TO DO:
1. In the sales transcript, why does the speaker, acting as a buyer, push a seller to show how far they're willing to go on commitment? Answer in one to three sentences.
2. Write out the part of the listing that opens with the line containing "You are a GUI" and runs through the end of the listing as a JSON list of strings, one per line. Skip blank lines, and leave the pictures out.
-- Start SOURCE DOCUMENT --
If I if I feel like time is of the essence right? And this guy's legit on his time constraints. I want I want it I want to meet him halfway. Right, and and remember, now's as good a time to do business as next week or on Tuesday, it's even better if I've got him on the phone if I got the ability to send him the proposal and go over it right now is now a good time. Well, hell yeah, it's a good time for me.

Yeah, the whole point is saying what I was saying, you know, when I told doc like, Hey, I got you on the phone right now. You know, like hey, quit fucking around. Don't Don't try to schedule me out for two weeks from now. Like,

I like it. I'm good with that.

You could like a sale right now. And I push that to people. John, I know you're leaning back. Because Because a lot of people miss that window, right? Because they're hesitant. They're not decision makers. They don't have the power or they don't feel

John, Clint's a D, right. Nan needs to be coddled a little bit more and she needs some more time. So there's where the DISC assessment? Who are you talking to? Absolutely. You know if if John needs to crunch some numbers I'm saying, Look, my accountant or my processor, my, my estimator is, you know, I've got him in the office, you want to do it now or you want it, you know, you do the, you know,

Because because I'm gonna push you to see how far you're gonna go and commitment wise, right? Because if you if the first thing out of your mouth is, I don't know, that's okay, right? I'm not gonna, I'm not gonna eat your lunch for that. But how far are you willing to go? Because I know the person that probably estimated that project is two doors down. Are you willing to go drag him out of what he's doing right now? Drag him down here and commit to getting this stuff. That's me as a buyer guys, and you're gonna run into that, right? I'm not saying everybody out there is like that. I'm just saying that to me, as a buyer, I'm pushing you to see what kind of commitment because what we commit to right now is how the job is going to go in the future. I believe that, right.

Okay. All right. Hold on. I have questions. I have lots of questions here. So the, the very first thing is that I'm proactively avoiding, I think, a lot of these steps, because I am very, very clear in my expectations about like, what's going to happen on a call, right? So like, Clint, if we're talking still at the end of this thing, it makes sense to keep to keep talking, then I'll go talk to my team, we'll look at the calendar, and then we can have another conversation with a proposal, work through it and see if it's a good fit for you. Does that sound fair?
-- End SOURCE DOCUMENT --
-- Start INPUT --
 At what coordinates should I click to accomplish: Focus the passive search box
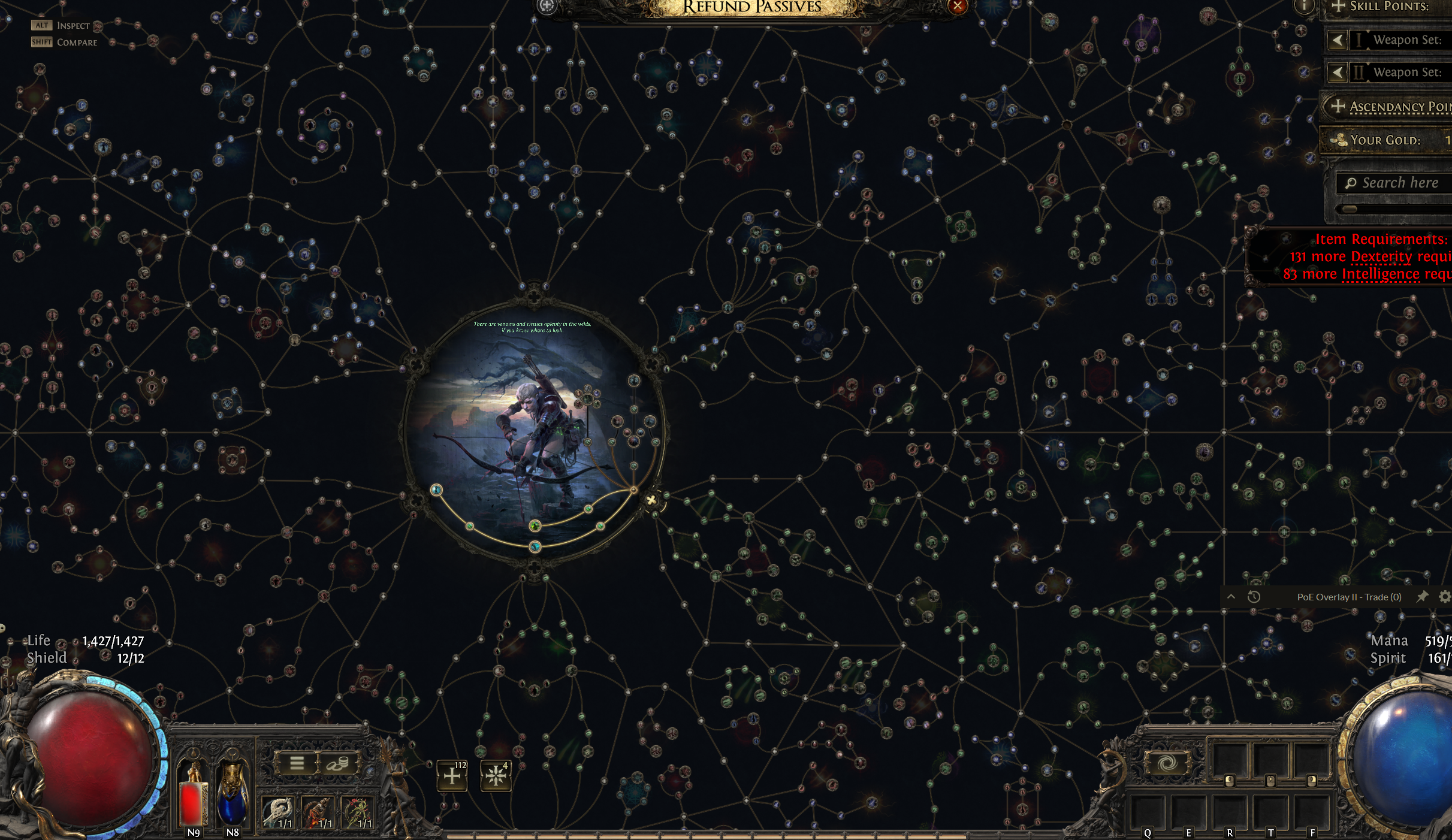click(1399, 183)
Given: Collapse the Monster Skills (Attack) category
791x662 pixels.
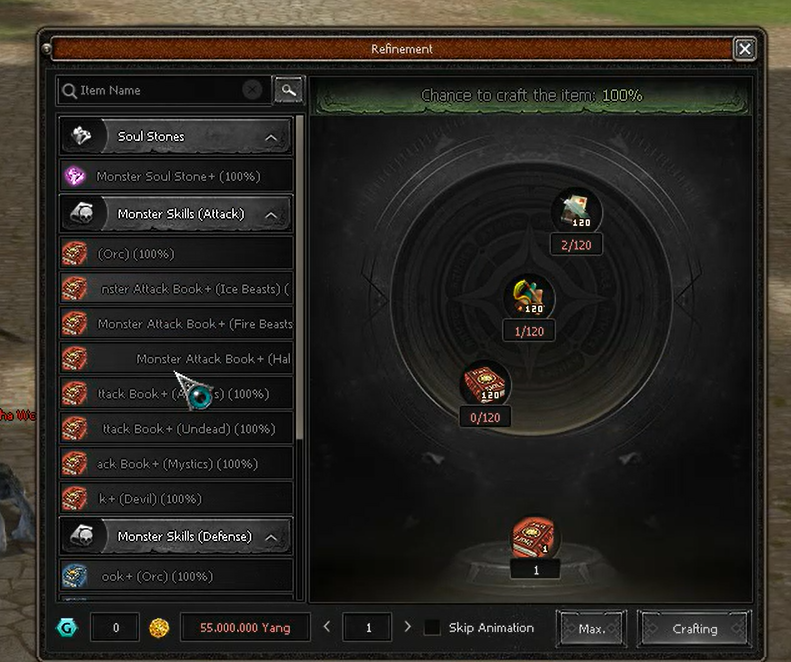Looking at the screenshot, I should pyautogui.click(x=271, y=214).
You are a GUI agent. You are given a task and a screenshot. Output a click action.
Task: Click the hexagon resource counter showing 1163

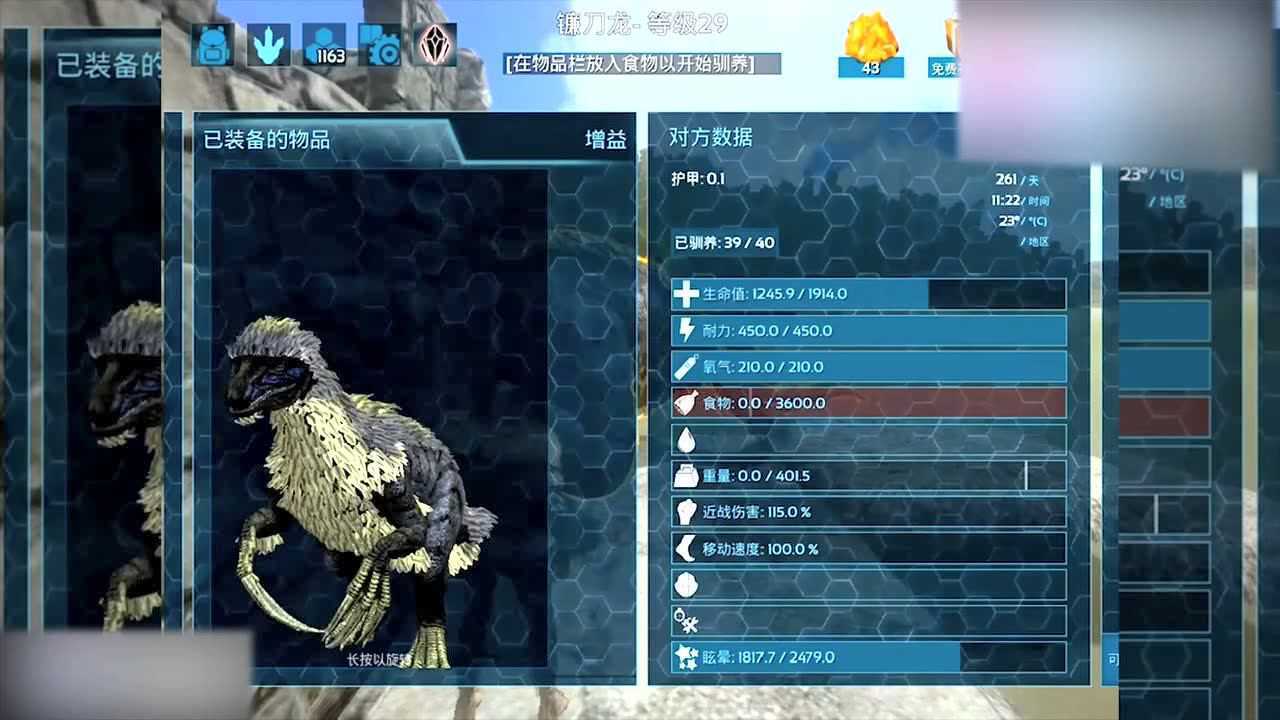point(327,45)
-- End INPUT --
RESULTS OF THE TASKS:
1. The speaker believes that what gets committed to right now is how the job is going to go in the future. So as a buyer, the speaker pushes to see what kind of commitment the seller will make.

2.
[
  "You are a GUI agent. You are given a task and a screenshot. Output a click action.",
  "Task: Click the hexagon resource counter showing 1163",
  "point(327,45)"
]